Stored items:
———

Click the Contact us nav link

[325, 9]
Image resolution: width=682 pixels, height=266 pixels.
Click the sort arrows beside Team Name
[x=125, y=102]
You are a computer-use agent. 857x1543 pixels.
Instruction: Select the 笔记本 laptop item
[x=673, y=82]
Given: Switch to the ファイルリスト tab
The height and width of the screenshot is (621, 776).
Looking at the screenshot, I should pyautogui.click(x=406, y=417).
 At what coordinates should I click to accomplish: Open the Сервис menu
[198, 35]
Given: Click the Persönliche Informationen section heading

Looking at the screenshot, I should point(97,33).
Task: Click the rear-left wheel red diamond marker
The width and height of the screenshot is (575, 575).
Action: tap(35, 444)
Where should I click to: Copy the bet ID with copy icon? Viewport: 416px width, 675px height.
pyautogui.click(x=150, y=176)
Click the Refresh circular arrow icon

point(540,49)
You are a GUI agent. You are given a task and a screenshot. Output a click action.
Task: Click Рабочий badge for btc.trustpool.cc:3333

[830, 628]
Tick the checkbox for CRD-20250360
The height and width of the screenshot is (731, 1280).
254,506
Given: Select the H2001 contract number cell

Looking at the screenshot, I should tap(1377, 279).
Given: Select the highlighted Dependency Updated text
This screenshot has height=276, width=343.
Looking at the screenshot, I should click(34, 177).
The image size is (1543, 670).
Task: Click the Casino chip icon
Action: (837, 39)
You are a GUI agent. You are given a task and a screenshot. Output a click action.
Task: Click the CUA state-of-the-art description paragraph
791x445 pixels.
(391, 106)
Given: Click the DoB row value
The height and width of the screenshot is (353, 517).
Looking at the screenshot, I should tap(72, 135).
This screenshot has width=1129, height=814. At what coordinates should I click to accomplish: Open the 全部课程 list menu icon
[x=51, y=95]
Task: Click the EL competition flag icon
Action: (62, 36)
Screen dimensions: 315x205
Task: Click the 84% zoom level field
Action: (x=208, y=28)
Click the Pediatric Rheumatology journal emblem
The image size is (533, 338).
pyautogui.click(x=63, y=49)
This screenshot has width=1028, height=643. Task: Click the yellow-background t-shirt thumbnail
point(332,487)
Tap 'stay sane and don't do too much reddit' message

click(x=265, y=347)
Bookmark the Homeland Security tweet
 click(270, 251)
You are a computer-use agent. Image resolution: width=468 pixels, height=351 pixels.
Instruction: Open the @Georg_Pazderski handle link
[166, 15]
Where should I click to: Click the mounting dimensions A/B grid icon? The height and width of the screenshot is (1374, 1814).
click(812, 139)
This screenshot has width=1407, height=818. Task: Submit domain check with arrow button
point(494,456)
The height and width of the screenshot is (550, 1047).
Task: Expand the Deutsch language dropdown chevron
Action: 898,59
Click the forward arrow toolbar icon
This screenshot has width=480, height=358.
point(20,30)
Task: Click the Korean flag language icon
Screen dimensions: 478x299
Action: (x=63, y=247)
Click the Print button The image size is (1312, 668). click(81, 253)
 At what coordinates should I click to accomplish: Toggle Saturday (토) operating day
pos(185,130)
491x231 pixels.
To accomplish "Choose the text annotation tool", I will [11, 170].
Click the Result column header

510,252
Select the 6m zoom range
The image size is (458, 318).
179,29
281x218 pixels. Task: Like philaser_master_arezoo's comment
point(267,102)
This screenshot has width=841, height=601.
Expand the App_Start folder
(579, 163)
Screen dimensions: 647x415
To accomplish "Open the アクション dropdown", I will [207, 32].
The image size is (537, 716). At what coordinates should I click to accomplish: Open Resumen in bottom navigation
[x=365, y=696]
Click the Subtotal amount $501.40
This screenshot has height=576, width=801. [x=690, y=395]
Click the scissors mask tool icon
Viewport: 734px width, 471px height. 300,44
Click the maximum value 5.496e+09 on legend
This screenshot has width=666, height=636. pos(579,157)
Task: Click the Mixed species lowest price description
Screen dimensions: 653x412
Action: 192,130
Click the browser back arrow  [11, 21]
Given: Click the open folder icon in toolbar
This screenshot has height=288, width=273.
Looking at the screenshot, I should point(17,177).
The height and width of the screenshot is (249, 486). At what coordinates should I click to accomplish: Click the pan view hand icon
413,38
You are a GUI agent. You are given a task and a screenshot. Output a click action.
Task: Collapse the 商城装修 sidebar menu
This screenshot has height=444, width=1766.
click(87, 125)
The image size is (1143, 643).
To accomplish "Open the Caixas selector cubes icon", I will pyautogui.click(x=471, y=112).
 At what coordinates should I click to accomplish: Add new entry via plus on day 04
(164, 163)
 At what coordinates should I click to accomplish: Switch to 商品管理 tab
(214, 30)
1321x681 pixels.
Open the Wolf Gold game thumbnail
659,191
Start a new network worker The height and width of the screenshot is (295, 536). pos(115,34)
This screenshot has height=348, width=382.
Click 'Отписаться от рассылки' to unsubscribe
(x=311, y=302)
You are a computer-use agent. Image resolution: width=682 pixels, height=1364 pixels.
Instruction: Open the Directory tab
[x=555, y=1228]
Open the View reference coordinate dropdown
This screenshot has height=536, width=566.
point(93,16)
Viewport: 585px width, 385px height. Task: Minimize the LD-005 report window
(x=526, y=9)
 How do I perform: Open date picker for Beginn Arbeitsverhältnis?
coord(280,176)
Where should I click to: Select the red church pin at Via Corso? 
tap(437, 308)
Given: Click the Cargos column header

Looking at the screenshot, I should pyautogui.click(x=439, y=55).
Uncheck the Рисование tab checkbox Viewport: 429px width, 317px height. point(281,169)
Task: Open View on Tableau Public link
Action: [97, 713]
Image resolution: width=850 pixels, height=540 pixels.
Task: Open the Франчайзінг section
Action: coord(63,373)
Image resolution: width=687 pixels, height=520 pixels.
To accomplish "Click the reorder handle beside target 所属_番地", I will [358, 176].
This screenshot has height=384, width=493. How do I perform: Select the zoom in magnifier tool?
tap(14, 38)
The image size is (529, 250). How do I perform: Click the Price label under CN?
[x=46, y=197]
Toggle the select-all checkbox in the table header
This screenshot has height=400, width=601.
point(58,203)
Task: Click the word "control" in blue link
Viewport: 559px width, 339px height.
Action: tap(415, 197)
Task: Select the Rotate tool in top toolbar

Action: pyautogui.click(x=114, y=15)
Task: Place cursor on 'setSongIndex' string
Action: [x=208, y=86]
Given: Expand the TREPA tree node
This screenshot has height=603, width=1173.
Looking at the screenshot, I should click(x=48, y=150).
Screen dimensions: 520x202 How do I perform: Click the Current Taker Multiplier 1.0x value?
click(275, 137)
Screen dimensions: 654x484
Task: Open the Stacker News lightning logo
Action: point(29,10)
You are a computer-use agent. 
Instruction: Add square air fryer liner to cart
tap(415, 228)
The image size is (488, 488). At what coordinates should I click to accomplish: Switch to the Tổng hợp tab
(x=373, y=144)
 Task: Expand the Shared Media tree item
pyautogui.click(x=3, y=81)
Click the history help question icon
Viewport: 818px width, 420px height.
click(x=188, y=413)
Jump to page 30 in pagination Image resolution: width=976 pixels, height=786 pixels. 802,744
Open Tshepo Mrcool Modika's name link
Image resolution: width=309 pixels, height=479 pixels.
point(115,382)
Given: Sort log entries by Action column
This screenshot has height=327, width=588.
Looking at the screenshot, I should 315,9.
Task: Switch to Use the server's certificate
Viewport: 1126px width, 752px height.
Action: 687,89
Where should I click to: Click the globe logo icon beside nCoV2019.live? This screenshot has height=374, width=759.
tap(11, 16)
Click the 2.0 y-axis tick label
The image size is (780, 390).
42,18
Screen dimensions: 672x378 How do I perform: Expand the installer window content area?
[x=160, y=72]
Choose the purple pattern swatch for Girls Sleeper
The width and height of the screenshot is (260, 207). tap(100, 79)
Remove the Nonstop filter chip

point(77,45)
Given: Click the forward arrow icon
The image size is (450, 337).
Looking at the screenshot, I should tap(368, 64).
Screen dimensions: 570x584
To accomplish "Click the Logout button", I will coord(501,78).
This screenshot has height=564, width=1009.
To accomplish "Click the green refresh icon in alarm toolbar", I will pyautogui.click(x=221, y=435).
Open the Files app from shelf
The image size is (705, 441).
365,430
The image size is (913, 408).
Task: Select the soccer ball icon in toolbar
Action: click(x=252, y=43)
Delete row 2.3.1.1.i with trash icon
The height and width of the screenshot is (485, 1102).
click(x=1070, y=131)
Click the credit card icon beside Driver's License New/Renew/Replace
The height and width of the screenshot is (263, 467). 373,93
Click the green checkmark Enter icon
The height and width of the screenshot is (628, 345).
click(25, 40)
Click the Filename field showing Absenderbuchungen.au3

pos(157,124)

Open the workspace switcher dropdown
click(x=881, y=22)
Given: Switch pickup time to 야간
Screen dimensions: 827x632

———

Task prompt: In the data above, find the line with "Uncheck the Рисование" and the line with "Task: Click the word". Retype both, plus every line between them, exactly.

Exercise response:
Uncheck the Рисование tab checkbox Viewport: 429px width, 317px height. point(281,169)
Task: Open View on Tableau Public link
Action: [97, 713]
Image resolution: width=850 pixels, height=540 pixels.
Task: Open the Франчайзінг section
Action: coord(63,373)
Image resolution: width=687 pixels, height=520 pixels.
To accomplish "Click the reorder handle beside target 所属_番地", I will [358, 176].
This screenshot has height=384, width=493. How do I perform: Select the zoom in magnifier tool?
tap(14, 38)
The image size is (529, 250). How do I perform: Click the Price label under CN?
[x=46, y=197]
Toggle the select-all checkbox in the table header
This screenshot has height=400, width=601.
point(58,203)
Task: Click the word "control" in blue link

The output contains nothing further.